»»
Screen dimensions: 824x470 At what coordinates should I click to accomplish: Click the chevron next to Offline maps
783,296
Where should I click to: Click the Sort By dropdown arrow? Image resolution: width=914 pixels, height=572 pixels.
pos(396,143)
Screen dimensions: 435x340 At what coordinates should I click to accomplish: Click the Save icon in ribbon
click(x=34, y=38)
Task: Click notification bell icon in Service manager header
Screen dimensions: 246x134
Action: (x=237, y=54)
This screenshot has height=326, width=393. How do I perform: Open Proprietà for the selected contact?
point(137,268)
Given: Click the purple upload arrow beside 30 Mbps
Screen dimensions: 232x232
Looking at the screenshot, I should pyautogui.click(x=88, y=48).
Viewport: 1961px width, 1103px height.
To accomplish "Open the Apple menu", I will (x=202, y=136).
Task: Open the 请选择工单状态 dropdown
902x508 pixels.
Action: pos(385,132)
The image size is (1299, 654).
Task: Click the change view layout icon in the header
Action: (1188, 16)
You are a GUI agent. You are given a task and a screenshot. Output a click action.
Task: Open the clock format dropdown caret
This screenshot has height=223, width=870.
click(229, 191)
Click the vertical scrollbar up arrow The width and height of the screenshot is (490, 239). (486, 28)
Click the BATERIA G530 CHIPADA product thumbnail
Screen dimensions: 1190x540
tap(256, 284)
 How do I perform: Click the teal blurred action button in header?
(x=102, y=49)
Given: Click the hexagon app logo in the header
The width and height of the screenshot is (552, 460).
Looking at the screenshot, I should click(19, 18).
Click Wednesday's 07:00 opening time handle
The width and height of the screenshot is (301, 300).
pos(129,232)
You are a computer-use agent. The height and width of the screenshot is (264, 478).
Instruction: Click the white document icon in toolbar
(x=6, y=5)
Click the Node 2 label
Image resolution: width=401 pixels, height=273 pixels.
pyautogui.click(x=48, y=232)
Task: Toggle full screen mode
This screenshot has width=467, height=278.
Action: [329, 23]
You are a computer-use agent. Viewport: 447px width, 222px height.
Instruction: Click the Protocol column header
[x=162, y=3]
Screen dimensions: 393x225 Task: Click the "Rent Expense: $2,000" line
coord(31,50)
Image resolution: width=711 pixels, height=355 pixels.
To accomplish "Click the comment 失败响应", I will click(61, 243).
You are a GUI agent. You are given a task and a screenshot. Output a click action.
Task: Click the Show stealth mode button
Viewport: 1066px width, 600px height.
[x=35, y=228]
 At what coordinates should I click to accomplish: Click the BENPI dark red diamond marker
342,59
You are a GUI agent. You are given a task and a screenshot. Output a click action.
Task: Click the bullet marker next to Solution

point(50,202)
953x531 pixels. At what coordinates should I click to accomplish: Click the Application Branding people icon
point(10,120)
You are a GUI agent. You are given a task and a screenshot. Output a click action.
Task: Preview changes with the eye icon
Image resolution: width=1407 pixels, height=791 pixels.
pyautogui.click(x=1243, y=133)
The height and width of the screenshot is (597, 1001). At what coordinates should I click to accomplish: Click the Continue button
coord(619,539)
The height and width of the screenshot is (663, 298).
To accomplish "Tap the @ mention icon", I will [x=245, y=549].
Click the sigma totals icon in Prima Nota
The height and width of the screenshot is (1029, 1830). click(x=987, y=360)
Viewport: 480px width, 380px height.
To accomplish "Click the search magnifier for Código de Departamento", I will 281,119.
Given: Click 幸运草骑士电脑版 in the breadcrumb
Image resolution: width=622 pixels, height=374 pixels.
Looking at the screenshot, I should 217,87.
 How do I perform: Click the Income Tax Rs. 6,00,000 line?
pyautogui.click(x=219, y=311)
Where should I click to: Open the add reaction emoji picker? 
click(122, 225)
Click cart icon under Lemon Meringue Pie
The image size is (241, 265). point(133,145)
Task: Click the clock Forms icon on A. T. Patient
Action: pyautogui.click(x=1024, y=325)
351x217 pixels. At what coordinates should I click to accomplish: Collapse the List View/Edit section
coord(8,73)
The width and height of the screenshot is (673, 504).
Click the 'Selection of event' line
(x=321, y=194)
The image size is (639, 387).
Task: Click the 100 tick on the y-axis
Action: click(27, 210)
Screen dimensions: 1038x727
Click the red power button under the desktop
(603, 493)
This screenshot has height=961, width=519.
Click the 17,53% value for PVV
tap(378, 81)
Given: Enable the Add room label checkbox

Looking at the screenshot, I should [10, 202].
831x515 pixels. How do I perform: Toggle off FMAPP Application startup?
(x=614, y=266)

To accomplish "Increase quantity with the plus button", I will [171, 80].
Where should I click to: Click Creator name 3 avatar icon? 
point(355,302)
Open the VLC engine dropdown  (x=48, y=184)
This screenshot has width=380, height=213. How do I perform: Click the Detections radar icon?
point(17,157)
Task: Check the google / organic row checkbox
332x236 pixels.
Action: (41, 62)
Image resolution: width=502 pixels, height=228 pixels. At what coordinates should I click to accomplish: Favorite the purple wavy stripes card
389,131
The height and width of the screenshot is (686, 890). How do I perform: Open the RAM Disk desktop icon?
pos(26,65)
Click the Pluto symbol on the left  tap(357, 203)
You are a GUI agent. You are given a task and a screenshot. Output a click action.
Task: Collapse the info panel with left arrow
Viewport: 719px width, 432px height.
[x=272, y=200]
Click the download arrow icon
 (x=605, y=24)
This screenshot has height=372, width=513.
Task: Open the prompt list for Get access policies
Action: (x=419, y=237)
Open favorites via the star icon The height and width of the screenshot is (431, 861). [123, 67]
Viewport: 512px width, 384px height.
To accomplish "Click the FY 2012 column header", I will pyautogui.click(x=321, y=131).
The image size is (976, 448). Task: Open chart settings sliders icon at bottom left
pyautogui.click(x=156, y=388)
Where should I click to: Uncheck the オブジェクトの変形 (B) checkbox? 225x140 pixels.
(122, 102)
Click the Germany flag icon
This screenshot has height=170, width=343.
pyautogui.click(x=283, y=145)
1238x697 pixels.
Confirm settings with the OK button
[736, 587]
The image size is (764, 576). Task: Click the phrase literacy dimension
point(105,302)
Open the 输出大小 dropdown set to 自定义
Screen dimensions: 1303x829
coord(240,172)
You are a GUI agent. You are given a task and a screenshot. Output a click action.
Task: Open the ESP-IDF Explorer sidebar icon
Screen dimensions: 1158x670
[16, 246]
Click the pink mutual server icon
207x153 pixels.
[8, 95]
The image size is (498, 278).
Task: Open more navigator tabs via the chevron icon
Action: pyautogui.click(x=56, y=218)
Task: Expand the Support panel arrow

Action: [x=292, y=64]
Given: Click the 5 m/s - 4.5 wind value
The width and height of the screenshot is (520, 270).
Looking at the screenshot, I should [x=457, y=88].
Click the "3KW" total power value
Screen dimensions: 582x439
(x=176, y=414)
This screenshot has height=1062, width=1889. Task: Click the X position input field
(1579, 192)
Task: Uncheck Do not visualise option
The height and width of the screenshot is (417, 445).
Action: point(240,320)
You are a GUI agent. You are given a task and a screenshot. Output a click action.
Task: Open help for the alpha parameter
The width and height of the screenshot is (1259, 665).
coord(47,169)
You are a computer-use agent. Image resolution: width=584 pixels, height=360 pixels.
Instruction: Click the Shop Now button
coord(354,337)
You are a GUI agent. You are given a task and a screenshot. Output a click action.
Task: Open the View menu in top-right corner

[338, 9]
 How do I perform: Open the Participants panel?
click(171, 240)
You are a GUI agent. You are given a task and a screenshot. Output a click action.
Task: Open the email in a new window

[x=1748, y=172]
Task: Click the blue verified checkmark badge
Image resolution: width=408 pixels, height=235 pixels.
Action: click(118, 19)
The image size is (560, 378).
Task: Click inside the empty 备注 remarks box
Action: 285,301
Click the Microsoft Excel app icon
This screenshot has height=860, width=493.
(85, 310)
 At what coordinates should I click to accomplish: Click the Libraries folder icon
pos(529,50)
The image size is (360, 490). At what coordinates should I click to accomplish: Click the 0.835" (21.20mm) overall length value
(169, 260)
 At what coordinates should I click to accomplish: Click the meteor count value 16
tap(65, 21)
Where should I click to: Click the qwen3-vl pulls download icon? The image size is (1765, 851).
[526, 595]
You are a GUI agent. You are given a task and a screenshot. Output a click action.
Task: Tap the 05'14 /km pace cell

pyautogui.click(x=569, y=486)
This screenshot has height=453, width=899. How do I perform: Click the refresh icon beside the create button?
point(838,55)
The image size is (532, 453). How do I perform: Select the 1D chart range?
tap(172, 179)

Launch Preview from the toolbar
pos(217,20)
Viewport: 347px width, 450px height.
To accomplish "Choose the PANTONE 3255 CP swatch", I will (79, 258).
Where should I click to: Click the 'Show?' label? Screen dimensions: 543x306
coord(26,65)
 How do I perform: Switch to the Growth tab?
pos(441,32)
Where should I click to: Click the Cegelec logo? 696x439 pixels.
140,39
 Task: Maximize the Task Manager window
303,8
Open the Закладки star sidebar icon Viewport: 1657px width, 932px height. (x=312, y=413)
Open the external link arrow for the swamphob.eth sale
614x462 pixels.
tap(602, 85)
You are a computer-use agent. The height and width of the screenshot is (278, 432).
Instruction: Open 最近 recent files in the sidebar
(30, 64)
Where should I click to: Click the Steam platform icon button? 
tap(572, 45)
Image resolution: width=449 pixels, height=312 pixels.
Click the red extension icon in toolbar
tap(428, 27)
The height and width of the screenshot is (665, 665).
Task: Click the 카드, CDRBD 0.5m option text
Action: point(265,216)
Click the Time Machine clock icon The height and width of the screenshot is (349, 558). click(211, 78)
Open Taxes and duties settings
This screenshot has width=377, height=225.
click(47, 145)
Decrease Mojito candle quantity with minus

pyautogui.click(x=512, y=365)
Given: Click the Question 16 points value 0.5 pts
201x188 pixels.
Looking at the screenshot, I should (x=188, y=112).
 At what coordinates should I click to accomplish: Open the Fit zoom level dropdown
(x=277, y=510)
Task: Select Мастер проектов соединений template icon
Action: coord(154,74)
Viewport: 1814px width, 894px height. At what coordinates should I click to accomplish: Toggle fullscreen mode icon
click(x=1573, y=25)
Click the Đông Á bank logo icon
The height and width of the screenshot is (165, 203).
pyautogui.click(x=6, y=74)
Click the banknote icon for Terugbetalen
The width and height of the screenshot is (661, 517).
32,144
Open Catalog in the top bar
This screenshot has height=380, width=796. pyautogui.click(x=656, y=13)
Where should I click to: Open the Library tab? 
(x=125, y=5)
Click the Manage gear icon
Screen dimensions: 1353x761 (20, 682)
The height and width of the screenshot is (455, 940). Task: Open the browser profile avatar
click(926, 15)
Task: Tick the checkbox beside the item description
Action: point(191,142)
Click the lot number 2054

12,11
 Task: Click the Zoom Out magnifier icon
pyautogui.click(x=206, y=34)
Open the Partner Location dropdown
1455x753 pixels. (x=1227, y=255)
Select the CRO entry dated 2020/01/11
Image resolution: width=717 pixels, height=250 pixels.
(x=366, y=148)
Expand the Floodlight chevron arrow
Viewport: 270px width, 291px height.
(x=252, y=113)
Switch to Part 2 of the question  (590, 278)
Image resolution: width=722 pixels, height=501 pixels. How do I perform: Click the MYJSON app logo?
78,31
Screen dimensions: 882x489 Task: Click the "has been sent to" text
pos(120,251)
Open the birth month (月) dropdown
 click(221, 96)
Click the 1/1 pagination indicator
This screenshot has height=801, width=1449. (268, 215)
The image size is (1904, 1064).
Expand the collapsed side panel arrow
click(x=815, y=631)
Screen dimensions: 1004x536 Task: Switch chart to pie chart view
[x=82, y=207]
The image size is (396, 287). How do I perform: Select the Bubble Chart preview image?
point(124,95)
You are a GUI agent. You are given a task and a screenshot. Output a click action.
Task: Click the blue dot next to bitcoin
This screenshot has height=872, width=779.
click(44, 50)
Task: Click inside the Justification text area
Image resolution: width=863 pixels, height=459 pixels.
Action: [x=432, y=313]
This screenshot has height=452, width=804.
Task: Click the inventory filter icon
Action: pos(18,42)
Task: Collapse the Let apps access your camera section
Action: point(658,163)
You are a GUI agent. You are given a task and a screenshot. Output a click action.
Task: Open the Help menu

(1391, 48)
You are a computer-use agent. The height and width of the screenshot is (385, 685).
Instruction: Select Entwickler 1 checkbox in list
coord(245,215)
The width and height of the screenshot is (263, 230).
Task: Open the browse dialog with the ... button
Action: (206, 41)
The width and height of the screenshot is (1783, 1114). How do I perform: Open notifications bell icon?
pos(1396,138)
««
- EXERCISE DESCRIPTION: Rewrite the records starting with the line containing "Viewport: 1814px width, 894px" and continuing through the line containing "click(44, 50)", replacing "Floodlight" with "Spotlight" and leaving everything else unchanged.

- RESULT FOR THIS EXERCISE:
Viewport: 1814px width, 894px height. At what coordinates should I click to accomplish: Toggle fullscreen mode icon
click(x=1573, y=25)
Click the Đông Á bank logo icon
The height and width of the screenshot is (165, 203).
pyautogui.click(x=6, y=74)
Click the banknote icon for Terugbetalen
The width and height of the screenshot is (661, 517).
32,144
Open Catalog in the top bar
This screenshot has height=380, width=796. pyautogui.click(x=656, y=13)
Where should I click to: Open the Library tab? 
(x=125, y=5)
Click the Manage gear icon
Screen dimensions: 1353x761 (20, 682)
The height and width of the screenshot is (455, 940). Task: Open the browser profile avatar
click(926, 15)
Task: Tick the checkbox beside the item description
Action: point(191,142)
Click the lot number 2054

12,11
 Task: Click the Zoom Out magnifier icon
pyautogui.click(x=206, y=34)
Open the Partner Location dropdown
1455x753 pixels. (x=1227, y=255)
Select the CRO entry dated 2020/01/11
Image resolution: width=717 pixels, height=250 pixels.
(x=366, y=148)
Expand the Spotlight chevron arrow
Viewport: 270px width, 291px height.
(x=252, y=113)
Switch to Part 2 of the question  (590, 278)
Image resolution: width=722 pixels, height=501 pixels. How do I perform: Click the MYJSON app logo?
78,31
Screen dimensions: 882x489 Task: Click the "has been sent to" text
pos(120,251)
Open the birth month (月) dropdown
 click(221, 96)
Click the 1/1 pagination indicator
This screenshot has height=801, width=1449. (268, 215)
The image size is (1904, 1064).
Expand the collapsed side panel arrow
click(x=815, y=631)
Screen dimensions: 1004x536 Task: Switch chart to pie chart view
[x=82, y=207]
The image size is (396, 287). How do I perform: Select the Bubble Chart preview image?
point(124,95)
You are a GUI agent. You are given a task and a screenshot. Output a click action.
Task: Click the blue dot next to bitcoin
This screenshot has height=872, width=779.
click(44, 50)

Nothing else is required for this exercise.